The rotary motion proposed in this work might influence the motion of dynein in additional aspects besides regulating the detachment rate of dynein. The crystal structure of human cytoplasmic dynein-2 (22) suggested that there is a coupling between the bent structure of the linker domain and the β state of the stalk. As detailed above, the interhead tension increases the probability of the β state for the trailing head. It might contribute to the conformational change of its linker domain from straight to bent (the prepowerstroke state).

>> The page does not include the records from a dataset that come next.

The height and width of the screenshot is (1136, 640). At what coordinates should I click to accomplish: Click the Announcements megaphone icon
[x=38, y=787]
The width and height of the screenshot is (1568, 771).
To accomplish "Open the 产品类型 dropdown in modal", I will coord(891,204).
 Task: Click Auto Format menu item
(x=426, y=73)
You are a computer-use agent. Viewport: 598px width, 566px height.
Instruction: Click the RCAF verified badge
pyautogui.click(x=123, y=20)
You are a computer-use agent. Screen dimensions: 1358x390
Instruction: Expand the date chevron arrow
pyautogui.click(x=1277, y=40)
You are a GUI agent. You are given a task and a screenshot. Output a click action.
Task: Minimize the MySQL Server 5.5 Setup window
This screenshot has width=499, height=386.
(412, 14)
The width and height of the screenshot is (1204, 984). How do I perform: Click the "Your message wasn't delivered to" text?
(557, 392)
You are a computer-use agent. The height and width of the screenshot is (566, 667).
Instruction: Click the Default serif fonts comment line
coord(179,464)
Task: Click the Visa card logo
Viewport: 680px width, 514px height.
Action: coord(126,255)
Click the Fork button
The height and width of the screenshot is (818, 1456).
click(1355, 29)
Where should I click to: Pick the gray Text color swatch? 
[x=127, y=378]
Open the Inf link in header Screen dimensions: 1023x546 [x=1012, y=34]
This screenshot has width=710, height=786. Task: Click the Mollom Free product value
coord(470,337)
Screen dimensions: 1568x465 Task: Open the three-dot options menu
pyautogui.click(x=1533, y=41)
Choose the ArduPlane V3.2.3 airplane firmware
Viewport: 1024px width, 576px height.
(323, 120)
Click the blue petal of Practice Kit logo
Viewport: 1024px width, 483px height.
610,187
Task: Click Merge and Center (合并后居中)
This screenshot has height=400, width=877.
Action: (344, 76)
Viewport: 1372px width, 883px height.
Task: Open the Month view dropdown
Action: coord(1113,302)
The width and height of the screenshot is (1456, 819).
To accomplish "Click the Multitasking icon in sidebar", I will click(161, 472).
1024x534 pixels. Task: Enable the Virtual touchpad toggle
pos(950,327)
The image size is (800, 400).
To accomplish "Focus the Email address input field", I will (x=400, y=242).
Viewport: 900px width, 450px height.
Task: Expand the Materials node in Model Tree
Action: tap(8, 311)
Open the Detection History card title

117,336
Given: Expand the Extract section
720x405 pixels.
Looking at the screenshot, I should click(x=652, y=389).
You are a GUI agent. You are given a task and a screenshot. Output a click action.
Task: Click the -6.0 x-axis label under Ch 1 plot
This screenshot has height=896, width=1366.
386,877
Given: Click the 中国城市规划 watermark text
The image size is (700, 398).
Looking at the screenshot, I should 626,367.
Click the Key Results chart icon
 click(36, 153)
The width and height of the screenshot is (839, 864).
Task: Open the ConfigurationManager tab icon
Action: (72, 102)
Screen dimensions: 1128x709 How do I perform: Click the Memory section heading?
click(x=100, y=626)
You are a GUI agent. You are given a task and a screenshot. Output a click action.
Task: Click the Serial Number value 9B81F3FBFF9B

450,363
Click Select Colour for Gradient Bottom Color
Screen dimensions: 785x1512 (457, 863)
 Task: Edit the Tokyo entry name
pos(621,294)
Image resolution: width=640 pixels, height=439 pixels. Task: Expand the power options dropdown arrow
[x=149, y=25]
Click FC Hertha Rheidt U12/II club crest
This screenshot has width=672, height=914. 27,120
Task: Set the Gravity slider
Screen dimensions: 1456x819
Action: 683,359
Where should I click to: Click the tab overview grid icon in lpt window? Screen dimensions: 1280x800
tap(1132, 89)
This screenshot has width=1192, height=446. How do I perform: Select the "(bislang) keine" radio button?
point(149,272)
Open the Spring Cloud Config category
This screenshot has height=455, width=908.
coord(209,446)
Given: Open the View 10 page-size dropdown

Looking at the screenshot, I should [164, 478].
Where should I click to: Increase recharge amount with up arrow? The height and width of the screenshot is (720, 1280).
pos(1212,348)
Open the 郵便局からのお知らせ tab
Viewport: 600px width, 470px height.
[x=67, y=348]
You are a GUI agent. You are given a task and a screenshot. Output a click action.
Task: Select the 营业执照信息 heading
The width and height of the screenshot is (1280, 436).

The motility of cytoplasmic dyneins is a multifaceted property. In addition to the interhead coordination, several other factors are important for the motility. For example, dynactin (36) is one of the protein molecules that activate dyneins’ processivity in the cellular transport. A recent experiment from Carter and coworkers (37) pointed out that dynactin influences dynein stepping by reorienting the motor domains to interact correctly with MT. This new development provides an essential insight into our next theoretical studies of dynein motor proteins that will involve dynactin as well as cargo adaptor proteins (38).

Methods

We used the C_α-only SBM (39) to represent a single head of a cytoplasmic dynein bound to an MT fragment of 16-nm length. The Hamiltonian of the system follows a previous developed self-organized polymer model (27, 29) with several modifications. The details of the Hamiltonian can be found in SI Appendix. The model was created by using the web server SMOG (40). A force of 2 pN was exerted on the N terminus of the AAA ring to mimic an interhead tension. For the trailing head, the exerted force pointed to the minus end of the MT. For the leading head, the exerted force pointed to the plus end.

We used the Langevin equations of motion for the coarse-grained molecular simulations. An in-house version of Gromacs 4.5 was developed (40, 41), where the nonbonded interactions was represented by a Gaussian formula (42). The Langevin equations of motion were integrated in the low friction limit with a damping coefficient of 1.0 ${{\tau }_{\mathit{L}}}^{-1}$ (43). The integration time step is ${10}^{-3}{\tau }_L$, where ${\tau }_L={\left(m{\sigma }^2/\epsilon \right)}^{0.5}$. m is the mass of a C_α bead. ε is the solvent-mediated interaction. σ is the van der Waals radius of a C_α bead. For each condition, 250 unbiased kinetic simulations were performed. Each simulation last 10⁷ steps, which guaranteed a successful transition from the α to the β state. Data from all trajectories were collected and analyzed. Observables (Figs. 2A, 3, and 4) were expressed as $G=-k_{B}TlnP$, while $P$ was the probability collected from in the raw data. G is named the “kinetic probability distribution,” a quantity used in previous work (44, 45).